## [The task]
Scan the lines below for "will" and copy the matches.
··········
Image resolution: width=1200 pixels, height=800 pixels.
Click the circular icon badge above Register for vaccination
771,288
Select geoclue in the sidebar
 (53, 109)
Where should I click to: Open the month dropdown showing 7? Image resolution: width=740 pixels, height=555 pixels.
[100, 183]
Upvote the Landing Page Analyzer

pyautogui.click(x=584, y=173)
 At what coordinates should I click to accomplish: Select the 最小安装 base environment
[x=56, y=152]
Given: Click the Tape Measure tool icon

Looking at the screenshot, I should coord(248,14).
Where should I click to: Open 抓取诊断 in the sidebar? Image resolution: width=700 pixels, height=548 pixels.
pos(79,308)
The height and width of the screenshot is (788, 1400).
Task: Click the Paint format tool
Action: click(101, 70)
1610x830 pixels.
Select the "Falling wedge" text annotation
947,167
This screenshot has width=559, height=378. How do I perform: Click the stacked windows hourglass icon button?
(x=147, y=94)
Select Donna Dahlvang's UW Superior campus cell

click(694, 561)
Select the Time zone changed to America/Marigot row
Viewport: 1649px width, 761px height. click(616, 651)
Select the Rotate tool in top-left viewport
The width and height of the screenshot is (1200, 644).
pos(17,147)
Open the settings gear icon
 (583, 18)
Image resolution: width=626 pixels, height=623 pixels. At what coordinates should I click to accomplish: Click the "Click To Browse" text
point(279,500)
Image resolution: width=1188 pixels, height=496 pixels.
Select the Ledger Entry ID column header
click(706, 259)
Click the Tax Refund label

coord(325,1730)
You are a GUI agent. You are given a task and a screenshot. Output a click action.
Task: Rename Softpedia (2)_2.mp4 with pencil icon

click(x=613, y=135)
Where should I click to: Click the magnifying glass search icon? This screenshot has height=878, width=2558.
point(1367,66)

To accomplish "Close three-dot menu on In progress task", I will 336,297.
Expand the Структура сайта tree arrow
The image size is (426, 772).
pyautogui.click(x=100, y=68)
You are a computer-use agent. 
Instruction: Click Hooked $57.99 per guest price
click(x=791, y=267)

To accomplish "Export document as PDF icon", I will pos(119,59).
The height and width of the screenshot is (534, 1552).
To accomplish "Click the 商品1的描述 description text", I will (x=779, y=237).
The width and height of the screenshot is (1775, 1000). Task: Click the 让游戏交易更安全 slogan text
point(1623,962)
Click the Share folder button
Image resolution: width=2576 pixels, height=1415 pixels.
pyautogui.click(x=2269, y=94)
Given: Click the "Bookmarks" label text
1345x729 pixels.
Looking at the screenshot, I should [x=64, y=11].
··········
## [Answer box]
To accomplish "Close three-dot menu on In progress task", I will 336,297.
To accomplish "Export document as PDF icon", I will pos(119,59).
To accomplish "Click the 商品1的描述 description text", I will (x=779, y=237).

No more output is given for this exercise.